他问得直白,不留情面,叶柏南措手不及,一时没接上话。
傅煜宸耐人寻味笑,“叶总工眼界高,瑗儿也不差,傅家把她当掌上明珠养了六年,除非叶总工要九天仙女,不然还配不上你吗。”

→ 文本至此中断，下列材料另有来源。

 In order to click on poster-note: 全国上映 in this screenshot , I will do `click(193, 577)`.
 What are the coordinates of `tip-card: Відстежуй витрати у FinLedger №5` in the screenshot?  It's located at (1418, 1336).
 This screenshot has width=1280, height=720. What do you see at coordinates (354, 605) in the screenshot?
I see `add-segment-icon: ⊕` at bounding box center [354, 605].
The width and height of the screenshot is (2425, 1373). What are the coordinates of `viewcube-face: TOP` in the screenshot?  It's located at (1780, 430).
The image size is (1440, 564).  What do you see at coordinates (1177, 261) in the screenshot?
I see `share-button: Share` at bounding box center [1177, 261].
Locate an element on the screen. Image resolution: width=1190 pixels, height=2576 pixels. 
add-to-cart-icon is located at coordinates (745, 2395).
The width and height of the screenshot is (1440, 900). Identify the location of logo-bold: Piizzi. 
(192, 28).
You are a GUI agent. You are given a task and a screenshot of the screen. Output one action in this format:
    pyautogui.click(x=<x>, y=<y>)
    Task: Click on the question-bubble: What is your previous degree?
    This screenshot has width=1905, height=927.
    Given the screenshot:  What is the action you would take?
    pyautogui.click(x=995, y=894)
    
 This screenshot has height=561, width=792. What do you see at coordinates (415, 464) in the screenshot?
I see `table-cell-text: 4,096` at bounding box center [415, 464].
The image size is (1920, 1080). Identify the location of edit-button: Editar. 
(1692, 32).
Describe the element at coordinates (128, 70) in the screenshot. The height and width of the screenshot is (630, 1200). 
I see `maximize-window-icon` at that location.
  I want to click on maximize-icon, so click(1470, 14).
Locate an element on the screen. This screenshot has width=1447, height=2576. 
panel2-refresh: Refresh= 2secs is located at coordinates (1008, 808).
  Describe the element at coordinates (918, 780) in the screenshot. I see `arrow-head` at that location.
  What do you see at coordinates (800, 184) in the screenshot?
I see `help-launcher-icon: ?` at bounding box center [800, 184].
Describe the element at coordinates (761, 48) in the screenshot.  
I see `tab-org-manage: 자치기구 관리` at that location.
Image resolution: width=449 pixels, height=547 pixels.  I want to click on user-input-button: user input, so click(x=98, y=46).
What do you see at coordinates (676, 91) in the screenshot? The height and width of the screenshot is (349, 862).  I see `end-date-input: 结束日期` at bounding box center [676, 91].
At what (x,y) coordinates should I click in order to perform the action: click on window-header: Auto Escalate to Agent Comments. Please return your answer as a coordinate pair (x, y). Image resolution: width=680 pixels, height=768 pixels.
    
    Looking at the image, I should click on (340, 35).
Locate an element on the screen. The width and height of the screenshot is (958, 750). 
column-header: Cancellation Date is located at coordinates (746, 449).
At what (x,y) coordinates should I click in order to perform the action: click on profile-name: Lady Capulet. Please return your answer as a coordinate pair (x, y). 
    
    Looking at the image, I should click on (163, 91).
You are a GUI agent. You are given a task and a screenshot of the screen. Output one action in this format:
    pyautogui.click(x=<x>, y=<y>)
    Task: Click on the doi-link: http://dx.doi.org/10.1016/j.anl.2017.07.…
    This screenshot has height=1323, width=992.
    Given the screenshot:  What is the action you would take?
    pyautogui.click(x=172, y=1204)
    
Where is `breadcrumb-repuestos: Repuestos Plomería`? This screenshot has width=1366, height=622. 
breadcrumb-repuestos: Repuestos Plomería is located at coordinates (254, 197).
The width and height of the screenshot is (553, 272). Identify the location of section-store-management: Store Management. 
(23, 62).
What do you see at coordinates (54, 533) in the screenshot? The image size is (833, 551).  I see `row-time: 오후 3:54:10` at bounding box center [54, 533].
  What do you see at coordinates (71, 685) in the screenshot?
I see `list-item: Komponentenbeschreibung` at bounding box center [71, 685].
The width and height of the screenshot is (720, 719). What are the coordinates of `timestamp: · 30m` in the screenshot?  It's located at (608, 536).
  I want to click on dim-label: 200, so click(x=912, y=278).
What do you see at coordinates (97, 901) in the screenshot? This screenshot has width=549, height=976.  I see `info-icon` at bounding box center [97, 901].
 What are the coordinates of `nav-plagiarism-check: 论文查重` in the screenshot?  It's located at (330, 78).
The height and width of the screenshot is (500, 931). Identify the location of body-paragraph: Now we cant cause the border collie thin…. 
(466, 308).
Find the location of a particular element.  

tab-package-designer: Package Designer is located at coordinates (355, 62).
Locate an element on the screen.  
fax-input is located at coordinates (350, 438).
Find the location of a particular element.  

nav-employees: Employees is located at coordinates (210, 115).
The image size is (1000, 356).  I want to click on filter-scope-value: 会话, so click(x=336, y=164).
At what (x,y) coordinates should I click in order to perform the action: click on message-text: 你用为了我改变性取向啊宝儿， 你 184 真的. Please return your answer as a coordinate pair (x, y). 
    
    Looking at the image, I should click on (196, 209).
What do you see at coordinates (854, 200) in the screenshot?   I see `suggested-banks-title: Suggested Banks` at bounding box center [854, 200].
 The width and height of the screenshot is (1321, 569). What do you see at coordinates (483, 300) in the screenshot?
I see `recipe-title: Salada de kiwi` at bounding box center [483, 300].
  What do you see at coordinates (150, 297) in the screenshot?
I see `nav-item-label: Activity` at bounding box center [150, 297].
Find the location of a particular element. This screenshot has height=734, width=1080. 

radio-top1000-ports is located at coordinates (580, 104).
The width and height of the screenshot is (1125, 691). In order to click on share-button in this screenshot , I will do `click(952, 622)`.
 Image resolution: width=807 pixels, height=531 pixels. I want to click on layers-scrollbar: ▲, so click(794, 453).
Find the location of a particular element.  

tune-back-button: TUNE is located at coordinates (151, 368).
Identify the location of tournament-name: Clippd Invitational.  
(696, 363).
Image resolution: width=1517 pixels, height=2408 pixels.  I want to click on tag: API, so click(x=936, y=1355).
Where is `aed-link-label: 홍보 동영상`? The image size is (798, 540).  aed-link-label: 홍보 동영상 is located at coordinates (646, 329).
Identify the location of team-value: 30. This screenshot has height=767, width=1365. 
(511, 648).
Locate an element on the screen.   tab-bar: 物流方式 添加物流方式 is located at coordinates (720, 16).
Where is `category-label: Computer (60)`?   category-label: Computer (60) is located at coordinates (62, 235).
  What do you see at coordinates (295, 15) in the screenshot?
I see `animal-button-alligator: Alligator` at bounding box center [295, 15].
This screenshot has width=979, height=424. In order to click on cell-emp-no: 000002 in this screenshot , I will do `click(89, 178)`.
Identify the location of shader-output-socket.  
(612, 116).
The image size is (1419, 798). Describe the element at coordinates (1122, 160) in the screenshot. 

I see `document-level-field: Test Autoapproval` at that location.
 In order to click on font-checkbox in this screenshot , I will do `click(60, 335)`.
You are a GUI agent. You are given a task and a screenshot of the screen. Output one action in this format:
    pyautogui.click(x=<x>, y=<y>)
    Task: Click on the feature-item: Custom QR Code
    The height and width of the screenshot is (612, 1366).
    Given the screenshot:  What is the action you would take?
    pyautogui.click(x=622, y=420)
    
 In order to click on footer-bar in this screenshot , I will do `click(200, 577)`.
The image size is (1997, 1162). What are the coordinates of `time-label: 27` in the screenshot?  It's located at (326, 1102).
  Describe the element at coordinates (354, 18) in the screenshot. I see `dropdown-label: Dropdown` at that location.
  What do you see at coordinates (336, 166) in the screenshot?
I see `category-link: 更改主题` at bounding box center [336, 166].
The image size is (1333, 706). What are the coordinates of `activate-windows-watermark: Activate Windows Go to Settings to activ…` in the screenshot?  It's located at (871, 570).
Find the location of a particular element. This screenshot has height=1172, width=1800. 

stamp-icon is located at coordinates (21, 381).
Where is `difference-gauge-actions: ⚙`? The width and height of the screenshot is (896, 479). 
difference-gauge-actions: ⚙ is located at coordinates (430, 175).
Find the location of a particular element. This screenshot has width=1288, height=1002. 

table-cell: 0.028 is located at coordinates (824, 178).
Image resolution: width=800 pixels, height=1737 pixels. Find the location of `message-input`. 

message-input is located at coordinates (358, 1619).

叶柏南敛了敛眉,察觉傅煜宸是来者不善,不过傅煜宸在业界口碑一贯是不好相处,奈何他业务能力硬,同行敢怒不敢言罢了。
“不存在配不上,合不合适而已。”
傅煜宸解了袖扣,卷起一折,漫不经心的语气,“叶总工认为合适吗。”
叶柏南像是在认真分析,又像是出于对女方绅士风度,给相亲对象三分尊重的官方客套,“目前合适。”
“合适就好。”傅煜宸不咸不淡地瞥她一眼,“如果傅家和叶家结亲,不失为一段良缘佳话。”
乔瑗握住琵琶的手不自觉收拢,他的每句话,每个字,惹得她心惊肉跳。
“煜宸最疼这个妹妹了。”傅夫人打出一张东风,又抓了一张幺鸡,往常手气差,她是不开心的,这会儿笑眯眯,“咱们真的结了亲家,那煜宸就是柏南的大舅哥了。”
傅煜宸低笑一声,越过叶柏南,走向乔瑗,“唱什么了。”
“唱了《秦淮景》!”文芝高兴,“乔小姐的苏州话讲得妙,曲子弹奏也好。”
“《秦淮景》?”傅煜宸伸手,出其不意拨弄一根弦,琵琶在乔瑗怀中一颤,他手腕似有若无地拂过她衣领。
外面寒气重,他皮肤凉,包厢又干燥,一冷一热,乔瑗颤得比琵琶还厉害。